We feel, nonetheless, that the event is more complicated than that. If the United States has no moral obligation to kidnappers, it certainly has a moral obligation to their victims, including, in this context, to the victims of acts of terrorism to come. The hostages back from Tehran would not be hurt by renunciation of the agreement that brought them home, though American financial claimants might be. But future hostages could well be hurt by renunciation, which could chill the willingness of would-be compromisers and middlemen to bet on the American word in the next crisis. For that matter, a great many people in a great many other situations depend on the American word. It is not a mere Boy Scout thing. A great power cannot trifle with it unless the burden lifted, or the benefit expected, is very great.

In this instance, the administration has been taking into account an essential political dimension in its cautious initial moves to honor "the obligations of the United States." To renounce the deal would be to treat Algeria shabbily for its considerable pains and to pitch into further disarray a region in which virtually every country except perhaps Iran hopes the United States will move back into a steadying role. Are these really acceptable costs?

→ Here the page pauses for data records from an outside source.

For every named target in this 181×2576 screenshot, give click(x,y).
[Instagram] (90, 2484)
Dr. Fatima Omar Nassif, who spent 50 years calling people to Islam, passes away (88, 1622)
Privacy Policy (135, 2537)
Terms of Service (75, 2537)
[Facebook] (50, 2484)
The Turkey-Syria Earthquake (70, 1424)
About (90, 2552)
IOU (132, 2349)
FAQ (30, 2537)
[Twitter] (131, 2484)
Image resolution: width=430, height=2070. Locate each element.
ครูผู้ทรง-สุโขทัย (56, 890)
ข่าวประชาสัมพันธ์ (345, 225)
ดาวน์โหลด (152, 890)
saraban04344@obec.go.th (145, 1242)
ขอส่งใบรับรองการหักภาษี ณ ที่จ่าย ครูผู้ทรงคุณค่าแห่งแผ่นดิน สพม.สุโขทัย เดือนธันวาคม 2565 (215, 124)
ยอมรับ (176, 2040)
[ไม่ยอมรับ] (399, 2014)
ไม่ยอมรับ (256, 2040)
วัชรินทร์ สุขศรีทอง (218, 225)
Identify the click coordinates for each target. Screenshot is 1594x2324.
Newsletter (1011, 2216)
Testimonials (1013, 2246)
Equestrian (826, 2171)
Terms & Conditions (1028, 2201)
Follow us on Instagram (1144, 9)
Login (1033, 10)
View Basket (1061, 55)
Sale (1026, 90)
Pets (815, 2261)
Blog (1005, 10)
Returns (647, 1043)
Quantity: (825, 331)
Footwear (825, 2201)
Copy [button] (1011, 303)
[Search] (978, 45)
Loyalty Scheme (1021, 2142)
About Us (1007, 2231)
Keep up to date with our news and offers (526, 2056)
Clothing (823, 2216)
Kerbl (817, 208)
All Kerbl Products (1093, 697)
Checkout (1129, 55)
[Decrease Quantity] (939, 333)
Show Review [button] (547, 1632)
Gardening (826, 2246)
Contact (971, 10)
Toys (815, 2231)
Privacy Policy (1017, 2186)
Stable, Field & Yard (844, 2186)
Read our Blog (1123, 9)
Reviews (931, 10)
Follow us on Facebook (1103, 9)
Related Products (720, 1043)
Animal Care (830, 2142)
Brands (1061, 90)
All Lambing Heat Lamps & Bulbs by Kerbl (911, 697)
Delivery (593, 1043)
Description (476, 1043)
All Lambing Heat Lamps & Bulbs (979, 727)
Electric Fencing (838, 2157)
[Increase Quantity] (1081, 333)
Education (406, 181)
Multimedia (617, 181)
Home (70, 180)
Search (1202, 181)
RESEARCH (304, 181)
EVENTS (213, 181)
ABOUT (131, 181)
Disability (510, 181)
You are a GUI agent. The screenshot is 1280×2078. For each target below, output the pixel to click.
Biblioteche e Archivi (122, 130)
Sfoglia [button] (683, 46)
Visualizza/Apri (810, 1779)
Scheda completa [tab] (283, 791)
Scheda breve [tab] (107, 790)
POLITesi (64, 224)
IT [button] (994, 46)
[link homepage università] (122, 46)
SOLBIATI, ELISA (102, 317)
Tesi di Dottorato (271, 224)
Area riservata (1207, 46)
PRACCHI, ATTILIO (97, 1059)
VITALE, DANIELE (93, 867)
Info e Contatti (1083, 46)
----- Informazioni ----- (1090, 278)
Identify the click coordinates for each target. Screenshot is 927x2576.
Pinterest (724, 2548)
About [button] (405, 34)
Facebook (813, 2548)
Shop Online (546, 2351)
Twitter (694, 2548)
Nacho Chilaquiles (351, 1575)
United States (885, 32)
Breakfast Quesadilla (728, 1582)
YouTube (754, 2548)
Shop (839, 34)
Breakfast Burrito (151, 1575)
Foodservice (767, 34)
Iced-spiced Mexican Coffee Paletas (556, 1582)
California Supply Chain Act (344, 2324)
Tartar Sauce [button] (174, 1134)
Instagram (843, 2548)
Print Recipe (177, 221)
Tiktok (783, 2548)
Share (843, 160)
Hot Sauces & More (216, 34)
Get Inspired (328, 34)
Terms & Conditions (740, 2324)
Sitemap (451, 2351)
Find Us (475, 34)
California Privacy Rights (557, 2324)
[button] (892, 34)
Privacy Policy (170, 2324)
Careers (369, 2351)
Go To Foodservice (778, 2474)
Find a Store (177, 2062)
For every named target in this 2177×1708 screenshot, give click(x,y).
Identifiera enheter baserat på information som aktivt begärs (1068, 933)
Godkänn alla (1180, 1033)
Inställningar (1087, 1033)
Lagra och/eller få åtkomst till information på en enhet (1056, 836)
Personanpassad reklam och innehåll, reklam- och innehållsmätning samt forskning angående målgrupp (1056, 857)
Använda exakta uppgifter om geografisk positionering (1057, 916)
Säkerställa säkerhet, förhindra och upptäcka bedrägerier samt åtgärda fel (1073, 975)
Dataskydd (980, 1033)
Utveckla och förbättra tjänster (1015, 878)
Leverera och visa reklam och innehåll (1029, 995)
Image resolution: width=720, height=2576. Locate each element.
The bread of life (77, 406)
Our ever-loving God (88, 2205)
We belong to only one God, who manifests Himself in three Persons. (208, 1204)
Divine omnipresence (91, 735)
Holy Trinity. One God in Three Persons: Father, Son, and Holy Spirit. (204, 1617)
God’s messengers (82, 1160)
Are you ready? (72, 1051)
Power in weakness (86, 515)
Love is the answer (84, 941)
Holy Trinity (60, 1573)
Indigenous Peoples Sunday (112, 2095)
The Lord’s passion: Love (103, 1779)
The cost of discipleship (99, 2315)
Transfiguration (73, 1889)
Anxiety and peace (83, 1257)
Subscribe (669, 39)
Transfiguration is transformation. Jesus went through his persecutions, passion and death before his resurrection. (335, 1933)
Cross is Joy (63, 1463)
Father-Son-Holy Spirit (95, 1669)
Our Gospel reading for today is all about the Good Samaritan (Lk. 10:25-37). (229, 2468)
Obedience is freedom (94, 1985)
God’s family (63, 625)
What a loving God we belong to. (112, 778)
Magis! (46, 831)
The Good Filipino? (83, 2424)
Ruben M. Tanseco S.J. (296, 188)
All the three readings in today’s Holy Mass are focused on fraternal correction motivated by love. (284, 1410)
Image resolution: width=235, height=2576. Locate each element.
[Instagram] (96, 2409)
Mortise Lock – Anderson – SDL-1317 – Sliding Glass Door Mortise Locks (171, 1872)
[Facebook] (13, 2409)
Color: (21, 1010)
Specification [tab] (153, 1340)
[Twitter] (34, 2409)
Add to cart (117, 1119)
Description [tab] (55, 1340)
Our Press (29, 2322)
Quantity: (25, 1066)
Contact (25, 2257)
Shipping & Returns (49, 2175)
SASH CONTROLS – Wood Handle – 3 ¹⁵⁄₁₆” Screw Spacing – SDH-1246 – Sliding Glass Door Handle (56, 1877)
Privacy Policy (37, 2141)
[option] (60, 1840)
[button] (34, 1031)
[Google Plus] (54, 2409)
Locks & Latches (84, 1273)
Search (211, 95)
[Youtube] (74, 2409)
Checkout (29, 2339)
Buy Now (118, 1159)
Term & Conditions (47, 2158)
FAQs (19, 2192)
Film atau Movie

Meanwhile, the specific terms of the deal are surely worth looking at. The country has the hostages. And of $12 billion in Iranian assets seized, the United States currently still holds $9 billion: $5 billion disbursed or held in escrow to pay off American banks and $4 billion-plus that won't be unblocked until satisfactory procedures are established to settle the claims of American companies.

It is often forgotten that, before the hostage crisis, American firms were having big trouble getting their money from the Iranian revolutionary regime. It was, for instance, threatening to default on "shah loans." The new agreement pays out the American banks at 100 cents on the dollar; that's already done. The companies are assured an international claims procedure underwritten by a "miraculous pitcher" fund in which the Iranians must keep at least $.5 billion at all times.

The drafters of the financial terms point out that Iran's is not the first revolution in which American businessmen have encountered turbulence. To cite one typical case, only when relations were normalized in 1978 was a claims agreement made with China; claimants got 42 cents on the dollar. In Cuba, meanwhile, Americans have claimed $1.5 billion for two decades and got nothing.We reserve a final judgment. One thing we are waiting to see, however, is whether the companies' mood to litigate will be affected by their own closer study of the terms. It would also be interesting to get their judgment on the official assertion that they are better off now than they were before the hostages were seized.